# [Assignment]
Below are some records. Retype exactly the lines from the one containing "The width and" through the one containing "You are a GUI", both included, skipping every picture.

# [Data]
- Opening Delimiter -

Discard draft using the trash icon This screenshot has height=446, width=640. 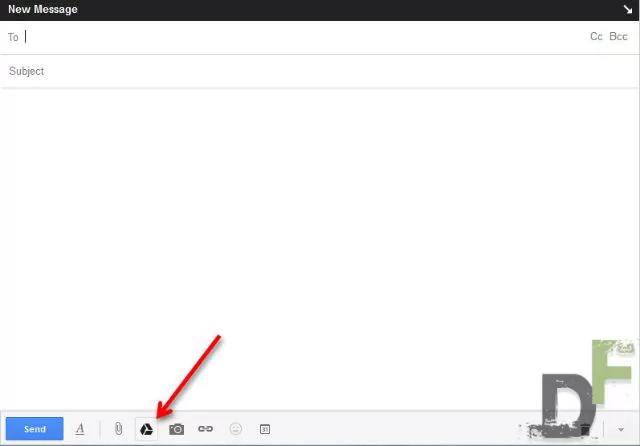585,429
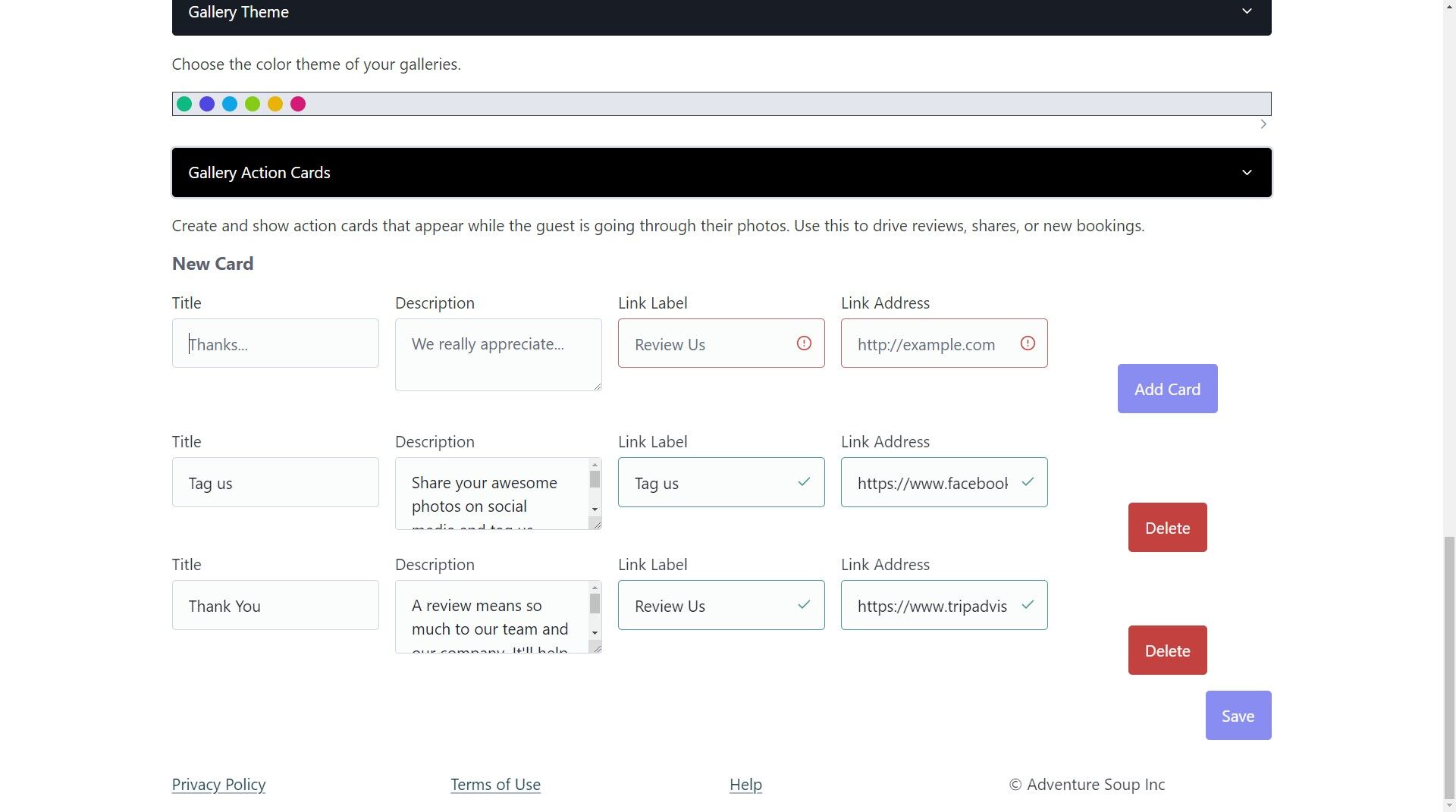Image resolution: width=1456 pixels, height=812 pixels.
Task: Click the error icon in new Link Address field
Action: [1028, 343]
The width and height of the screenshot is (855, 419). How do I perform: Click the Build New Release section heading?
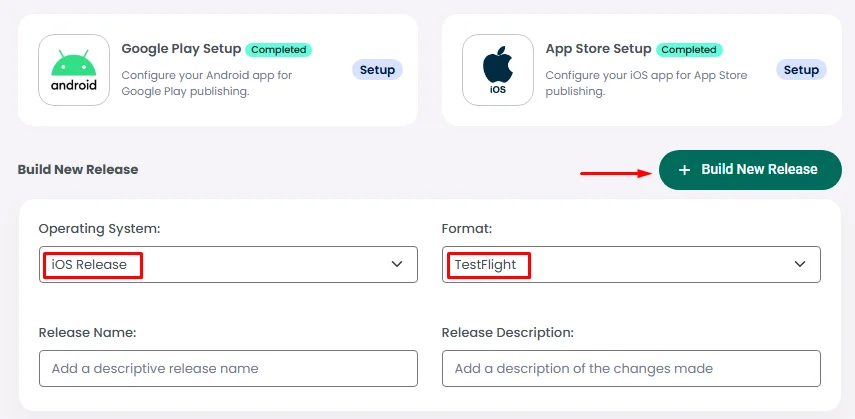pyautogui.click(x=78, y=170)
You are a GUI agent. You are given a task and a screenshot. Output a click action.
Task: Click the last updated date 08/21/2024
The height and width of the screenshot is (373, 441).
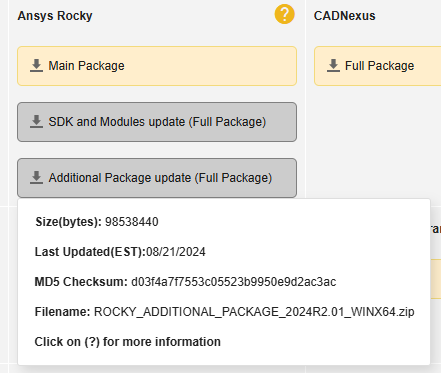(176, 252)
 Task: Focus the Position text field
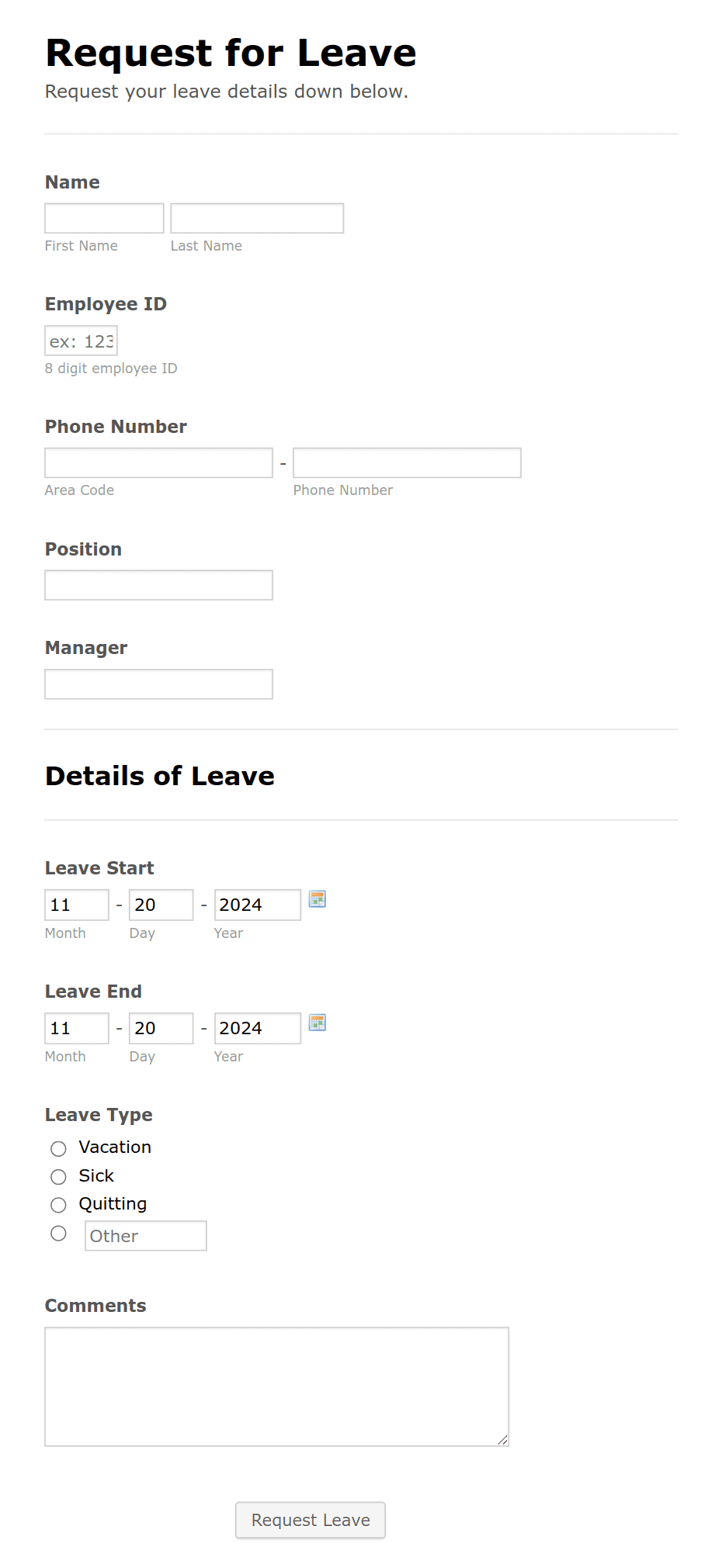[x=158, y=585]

- Closing Delimiter -

# [Solved problem]
The width and height of the screenshot is (855, 419). How do I perform: Click the Build New Release section heading?
pyautogui.click(x=78, y=170)
You are a GUI agent. You are given a task and a screenshot. Output a click action.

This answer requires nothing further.